Beer drinkers cheered by ‘Brexit pubs guarantee’

Beer boost

Beer drinkers will be raising a glass to Chancellor Jeremy Hunt after he introduced a ‘Brexit pubs guarantee’ to keep down the price of pints.

The initiative will kick in from 1 August and will mean the duty on tap beer in pubs will be up to 11p lower than in supermarkets.

Addressing the House of Commons as he delivered his Spring Budget, Hunt said: “Today, I will do something that was not possible when we were in the EU and significantly increase the generosity of draught relief.

“So that from 1 August the duty on draught products in pubs will be up to 11p lower than the duty in supermarkets, a differential a Conservative government will maintain as part of a new Brexit pubs guarantee.

“British ale may be warm, but the duty on a pint is frozen.”

Wine drinkers didn’t fare so well, with the price of a bottle set to rise by nearly 50p courtesy of a ‘double dunt’ tax hike.

Duty on alcohol will rise with inflation, at the same time as Westminster reforms the levies based on a drink’s alcoholic strength.

Industry figures have warned that the twin changes – after levies were frozen last year to help firms – could mean a 20% increase in tax on drinks including red and white wine, adding 44p to an average bottle.

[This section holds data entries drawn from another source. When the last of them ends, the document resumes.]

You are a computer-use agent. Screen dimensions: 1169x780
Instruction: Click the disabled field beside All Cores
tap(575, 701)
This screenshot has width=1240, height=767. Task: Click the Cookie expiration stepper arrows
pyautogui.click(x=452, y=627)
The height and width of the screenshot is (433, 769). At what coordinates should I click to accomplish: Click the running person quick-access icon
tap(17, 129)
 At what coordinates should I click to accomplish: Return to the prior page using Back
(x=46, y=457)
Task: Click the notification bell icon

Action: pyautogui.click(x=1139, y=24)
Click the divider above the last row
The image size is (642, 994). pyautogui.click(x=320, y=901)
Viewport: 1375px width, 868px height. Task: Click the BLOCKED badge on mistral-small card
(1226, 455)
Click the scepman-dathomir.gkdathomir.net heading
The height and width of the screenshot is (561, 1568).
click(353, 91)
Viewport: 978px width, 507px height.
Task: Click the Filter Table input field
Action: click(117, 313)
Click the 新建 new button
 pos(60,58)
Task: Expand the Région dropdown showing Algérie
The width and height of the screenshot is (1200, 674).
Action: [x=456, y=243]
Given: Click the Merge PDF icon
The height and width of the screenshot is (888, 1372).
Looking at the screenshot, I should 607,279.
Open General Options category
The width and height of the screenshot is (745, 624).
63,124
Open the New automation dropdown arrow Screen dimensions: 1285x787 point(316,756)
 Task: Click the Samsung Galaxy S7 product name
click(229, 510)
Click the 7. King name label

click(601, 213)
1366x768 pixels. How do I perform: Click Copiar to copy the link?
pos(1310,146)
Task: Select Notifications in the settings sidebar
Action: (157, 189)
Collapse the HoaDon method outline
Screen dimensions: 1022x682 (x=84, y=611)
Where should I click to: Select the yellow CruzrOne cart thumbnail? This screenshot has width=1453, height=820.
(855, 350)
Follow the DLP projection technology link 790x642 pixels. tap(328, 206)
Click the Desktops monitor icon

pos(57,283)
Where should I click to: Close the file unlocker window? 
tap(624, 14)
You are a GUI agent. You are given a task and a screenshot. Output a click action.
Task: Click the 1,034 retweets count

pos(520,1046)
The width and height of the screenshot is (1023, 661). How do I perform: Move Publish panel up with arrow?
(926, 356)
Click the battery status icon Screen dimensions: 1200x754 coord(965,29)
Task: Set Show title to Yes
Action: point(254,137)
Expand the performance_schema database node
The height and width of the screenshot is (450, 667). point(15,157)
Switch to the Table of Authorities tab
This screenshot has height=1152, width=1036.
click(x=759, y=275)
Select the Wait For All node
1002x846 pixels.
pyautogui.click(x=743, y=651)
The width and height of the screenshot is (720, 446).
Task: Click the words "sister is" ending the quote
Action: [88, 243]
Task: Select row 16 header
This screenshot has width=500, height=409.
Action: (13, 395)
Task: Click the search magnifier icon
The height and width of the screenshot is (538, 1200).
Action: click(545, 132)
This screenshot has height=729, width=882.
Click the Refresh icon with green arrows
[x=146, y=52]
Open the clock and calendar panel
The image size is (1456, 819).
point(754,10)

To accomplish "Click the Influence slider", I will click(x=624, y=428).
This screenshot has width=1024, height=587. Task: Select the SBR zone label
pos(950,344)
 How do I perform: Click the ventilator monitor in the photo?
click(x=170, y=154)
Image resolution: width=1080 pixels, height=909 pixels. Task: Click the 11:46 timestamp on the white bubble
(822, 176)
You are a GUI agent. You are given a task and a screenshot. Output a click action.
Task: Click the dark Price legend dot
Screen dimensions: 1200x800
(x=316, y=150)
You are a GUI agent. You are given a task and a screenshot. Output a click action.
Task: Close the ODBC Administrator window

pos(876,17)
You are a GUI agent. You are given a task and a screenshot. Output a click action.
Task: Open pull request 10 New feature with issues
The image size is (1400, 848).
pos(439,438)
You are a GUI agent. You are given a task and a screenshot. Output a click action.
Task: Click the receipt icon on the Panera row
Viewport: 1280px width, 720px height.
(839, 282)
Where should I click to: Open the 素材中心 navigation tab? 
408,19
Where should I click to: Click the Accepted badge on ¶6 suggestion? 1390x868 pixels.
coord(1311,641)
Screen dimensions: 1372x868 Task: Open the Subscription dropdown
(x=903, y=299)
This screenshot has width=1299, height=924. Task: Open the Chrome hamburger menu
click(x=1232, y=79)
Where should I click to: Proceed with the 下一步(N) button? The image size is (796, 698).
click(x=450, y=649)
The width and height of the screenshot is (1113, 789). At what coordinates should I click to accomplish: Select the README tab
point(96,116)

There is a 10% tax hike on distillers, prompting claims of betrayal from whisky producers after there had been a previous pledge to “review alcohol duty to ensure our tax system is supporting Scottish whisky”.

Mark Kent, CEO of the Scotch Whisky Association, said: “This is an historic blow to the Scotch whisky industry.

“The largest tax increase for decades means that 75% of the average priced bottle of Scotch Whisky will be collected in tax, reducing already tight margins for an industry which employs tens of thousands of people and invests hundreds of millions annually across the UK.

“We have been clear with the UK Government that increasing duty would be the wrong decision at the wrong time, so it is deeply disappointing that one of Scotland’s largest and longest-standing industries has been treated in this way.

“In addition, the Chancellor has chosen to further increase the competitive disadvantage faced by the industry in the UK by giving additional tax breaks which are not available to the vast majority of distillers.”

Smokers have also been hit hard with tobacco tax rising in line with inflation.

That will take the average price of a packet of 20 cigarettes to more than £13.